By Nadejda Alkhaldi, Innovation Analyst
Published on

Fines related to sensitive data exposure are growing. For instance, major GDPR violations can cost companies up to 4% of their annual global turnover, while gross HIPAA violations can result in imprisonment.

Your production environment might be thoroughly protected. But what is about testing initiatives and sales demos? Are you confident in the third-party contractors that have access to your sensitive data? Will they do their best to protect it?

To ensure compliance and data safety, companies are turning to data management service providers. If you are also interested, check out this guide answering the three important questions:

  • What is data masking?
  • Why and when do you need it, and
  • How could your company implement it successfully?
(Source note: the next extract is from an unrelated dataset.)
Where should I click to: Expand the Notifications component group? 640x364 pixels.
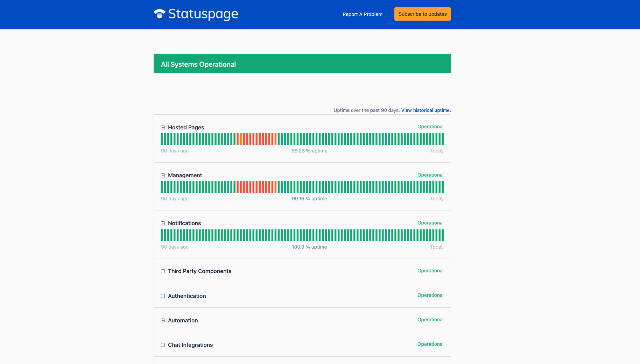point(163,223)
It also presents a detailed data masking example from our portfolio. After reading the article, you will have enough information to negotiate with data masking vendors.

Understanding data masking

So, what is data masking?

Data masking is defined as building a realistic and structurally similar, but nonetheless fake version of the organizational data. It alters the original data values using manipulation techniques while maintaining the same format, and delivers a new version that can’t be reverse-engineered or tracked back to the authentic values.
Here is an example of masked data:

An example of masked data.

Do you need to apply data masking algorithms to all the data stored within your company? Most likely not. Here are the data types that you definitely need to protect:

  • Protected Health Information (PHI) includes medical records, lab tests, medical insurance information, and even demographics.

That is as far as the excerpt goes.